**DESCRIPTION OF THE TASK:**
Can you turn the lines from the one containing "Given: Toggle off the ONLINE campaign switch" through the end of the items into a JSON list of strings, one string per line, with blank lines left out?

**MATERIAL PROVIDED:**
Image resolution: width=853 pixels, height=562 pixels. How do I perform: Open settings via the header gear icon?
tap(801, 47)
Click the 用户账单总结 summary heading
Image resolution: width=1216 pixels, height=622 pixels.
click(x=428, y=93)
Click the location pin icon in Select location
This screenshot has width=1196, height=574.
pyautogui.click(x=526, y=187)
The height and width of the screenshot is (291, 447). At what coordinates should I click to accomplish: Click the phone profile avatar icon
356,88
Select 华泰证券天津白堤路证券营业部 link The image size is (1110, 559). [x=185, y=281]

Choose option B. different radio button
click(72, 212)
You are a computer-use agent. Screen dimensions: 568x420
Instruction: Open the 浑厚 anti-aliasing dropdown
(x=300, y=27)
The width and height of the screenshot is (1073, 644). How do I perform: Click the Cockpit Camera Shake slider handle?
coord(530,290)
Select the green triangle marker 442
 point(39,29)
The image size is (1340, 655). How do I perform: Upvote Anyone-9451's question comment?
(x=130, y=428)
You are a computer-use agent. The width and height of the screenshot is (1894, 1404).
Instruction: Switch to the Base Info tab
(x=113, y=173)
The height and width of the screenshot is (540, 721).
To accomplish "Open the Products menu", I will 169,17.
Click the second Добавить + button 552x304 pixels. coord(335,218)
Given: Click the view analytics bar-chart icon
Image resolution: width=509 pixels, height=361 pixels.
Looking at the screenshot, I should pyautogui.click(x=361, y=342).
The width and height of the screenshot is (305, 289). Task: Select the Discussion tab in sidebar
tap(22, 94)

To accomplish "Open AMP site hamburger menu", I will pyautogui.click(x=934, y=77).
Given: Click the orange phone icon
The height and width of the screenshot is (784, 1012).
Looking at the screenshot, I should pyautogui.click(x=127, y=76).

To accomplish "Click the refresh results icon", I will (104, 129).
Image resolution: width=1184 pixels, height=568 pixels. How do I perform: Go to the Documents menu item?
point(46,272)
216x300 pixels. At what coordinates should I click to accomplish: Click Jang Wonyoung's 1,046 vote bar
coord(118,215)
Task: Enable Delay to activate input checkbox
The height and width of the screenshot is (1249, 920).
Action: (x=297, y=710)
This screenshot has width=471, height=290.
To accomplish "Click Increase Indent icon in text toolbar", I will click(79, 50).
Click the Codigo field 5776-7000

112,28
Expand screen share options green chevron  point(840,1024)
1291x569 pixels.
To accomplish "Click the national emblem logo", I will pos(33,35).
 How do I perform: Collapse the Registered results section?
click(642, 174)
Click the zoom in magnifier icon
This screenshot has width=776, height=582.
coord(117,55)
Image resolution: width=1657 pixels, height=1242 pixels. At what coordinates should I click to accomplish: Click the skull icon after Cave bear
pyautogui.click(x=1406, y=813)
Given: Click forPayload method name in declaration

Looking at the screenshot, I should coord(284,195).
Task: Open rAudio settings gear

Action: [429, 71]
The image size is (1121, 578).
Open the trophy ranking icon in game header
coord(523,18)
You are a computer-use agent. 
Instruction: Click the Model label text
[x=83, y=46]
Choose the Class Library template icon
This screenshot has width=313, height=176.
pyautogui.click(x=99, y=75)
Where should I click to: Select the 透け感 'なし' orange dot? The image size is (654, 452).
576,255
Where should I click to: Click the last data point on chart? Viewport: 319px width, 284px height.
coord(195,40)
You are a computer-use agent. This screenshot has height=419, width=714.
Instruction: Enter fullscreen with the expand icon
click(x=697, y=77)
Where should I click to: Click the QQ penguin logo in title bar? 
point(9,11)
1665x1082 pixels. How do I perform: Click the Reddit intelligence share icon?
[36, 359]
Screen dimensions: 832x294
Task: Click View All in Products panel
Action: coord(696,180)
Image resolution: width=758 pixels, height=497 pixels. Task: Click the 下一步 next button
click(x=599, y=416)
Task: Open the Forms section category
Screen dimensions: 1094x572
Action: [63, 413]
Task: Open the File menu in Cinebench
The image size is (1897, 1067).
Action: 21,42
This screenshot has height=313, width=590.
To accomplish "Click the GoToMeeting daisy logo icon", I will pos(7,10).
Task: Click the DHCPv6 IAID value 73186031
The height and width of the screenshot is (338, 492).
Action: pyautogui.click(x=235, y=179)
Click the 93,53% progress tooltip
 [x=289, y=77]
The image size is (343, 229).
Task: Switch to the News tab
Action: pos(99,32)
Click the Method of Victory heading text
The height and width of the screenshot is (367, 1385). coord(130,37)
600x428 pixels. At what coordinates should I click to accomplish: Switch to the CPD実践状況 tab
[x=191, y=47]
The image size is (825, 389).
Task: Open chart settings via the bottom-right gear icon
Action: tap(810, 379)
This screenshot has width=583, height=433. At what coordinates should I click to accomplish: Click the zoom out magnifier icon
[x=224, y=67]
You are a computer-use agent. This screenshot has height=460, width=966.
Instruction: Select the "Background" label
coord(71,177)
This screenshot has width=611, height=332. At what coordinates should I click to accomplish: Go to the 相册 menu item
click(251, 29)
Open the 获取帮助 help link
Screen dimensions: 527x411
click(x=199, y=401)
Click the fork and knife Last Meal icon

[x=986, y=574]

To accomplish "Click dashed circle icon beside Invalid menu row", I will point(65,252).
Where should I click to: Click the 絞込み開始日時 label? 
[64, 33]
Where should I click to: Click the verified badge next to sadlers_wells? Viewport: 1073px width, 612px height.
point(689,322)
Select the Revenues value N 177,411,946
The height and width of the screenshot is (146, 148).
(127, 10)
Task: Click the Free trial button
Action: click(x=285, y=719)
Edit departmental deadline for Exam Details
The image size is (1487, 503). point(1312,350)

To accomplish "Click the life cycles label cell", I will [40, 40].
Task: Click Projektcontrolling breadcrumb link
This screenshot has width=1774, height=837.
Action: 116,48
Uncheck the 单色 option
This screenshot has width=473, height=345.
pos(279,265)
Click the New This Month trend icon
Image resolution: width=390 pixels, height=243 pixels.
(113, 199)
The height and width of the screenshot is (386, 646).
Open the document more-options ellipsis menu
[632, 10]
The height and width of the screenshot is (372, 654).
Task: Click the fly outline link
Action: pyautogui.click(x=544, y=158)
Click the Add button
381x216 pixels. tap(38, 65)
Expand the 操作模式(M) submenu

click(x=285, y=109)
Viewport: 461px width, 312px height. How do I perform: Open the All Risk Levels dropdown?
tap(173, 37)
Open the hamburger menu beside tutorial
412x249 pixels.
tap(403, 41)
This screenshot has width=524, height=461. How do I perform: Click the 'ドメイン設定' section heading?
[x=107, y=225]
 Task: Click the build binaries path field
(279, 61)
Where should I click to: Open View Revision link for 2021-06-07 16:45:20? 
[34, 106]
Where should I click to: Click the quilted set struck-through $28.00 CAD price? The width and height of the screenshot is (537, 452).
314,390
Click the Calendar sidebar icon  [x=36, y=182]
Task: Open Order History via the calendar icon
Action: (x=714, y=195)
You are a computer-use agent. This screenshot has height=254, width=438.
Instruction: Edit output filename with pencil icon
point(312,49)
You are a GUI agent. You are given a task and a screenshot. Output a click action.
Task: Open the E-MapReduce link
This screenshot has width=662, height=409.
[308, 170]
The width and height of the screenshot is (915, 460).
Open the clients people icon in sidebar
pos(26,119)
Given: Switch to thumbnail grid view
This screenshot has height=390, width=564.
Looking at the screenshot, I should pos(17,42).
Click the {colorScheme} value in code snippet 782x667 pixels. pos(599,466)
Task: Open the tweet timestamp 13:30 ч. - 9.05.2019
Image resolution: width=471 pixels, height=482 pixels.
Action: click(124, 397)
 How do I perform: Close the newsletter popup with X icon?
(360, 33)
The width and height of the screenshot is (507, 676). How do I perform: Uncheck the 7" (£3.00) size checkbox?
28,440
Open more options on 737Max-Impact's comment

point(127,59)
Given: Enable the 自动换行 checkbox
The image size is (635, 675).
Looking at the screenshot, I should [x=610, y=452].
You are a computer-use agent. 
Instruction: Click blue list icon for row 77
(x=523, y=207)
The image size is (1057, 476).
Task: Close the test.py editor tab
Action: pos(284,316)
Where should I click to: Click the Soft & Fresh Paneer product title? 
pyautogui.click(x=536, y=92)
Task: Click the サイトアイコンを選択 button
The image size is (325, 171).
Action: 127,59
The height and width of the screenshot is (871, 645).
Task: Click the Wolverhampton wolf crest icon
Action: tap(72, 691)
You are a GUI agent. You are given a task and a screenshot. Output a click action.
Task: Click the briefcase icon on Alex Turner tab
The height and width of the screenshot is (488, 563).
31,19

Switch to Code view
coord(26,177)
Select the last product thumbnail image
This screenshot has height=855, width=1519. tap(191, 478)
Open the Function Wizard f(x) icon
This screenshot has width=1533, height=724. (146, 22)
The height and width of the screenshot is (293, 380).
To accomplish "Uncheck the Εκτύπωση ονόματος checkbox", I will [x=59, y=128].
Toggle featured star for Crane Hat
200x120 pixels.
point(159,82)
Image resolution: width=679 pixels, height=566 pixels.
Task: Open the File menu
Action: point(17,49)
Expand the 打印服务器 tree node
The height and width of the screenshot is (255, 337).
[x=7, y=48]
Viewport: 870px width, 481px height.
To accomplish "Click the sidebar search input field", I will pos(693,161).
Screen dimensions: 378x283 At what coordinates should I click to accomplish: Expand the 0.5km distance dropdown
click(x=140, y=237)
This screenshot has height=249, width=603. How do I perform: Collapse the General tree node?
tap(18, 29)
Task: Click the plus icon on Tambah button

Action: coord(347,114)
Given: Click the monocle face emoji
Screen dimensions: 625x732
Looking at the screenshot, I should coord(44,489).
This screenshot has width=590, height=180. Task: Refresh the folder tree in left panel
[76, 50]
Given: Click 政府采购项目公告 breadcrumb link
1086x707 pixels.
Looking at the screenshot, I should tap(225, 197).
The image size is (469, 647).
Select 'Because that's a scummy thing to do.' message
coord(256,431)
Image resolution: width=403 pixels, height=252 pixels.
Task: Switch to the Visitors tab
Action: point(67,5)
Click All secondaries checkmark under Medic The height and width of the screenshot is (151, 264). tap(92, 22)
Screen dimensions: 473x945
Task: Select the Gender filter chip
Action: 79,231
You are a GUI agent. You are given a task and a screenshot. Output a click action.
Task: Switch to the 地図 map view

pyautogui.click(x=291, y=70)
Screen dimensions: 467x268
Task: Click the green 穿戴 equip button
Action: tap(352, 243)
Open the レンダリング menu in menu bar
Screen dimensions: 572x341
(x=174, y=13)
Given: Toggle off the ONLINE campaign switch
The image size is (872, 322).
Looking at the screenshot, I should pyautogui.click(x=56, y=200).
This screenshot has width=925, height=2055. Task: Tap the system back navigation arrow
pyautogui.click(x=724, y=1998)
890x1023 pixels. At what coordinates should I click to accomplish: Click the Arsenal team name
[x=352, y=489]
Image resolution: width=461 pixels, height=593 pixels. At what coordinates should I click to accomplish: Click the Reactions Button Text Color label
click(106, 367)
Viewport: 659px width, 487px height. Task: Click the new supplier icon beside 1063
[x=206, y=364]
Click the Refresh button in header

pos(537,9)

**TASK RESPONSE:**
[
  "Given: Toggle off the ONLINE campaign switch",
  "The image size is (872, 322).",
  "Looking at the screenshot, I should pyautogui.click(x=56, y=200).",
  "This screenshot has width=925, height=2055. Task: Tap the system back navigation arrow",
  "pyautogui.click(x=724, y=1998)",
  "890x1023 pixels. At what coordinates should I click to accomplish: Click the Arsenal team name",
  "[x=352, y=489]",
  "Image resolution: width=461 pixels, height=593 pixels. At what coordinates should I click to accomplish: Click the Reactions Button Text Color label",
  "click(106, 367)",
  "Viewport: 659px width, 487px height. Task: Click the new supplier icon beside 1063",
  "[x=206, y=364]",
  "Click the Refresh button in header",
  "pos(537,9)"
]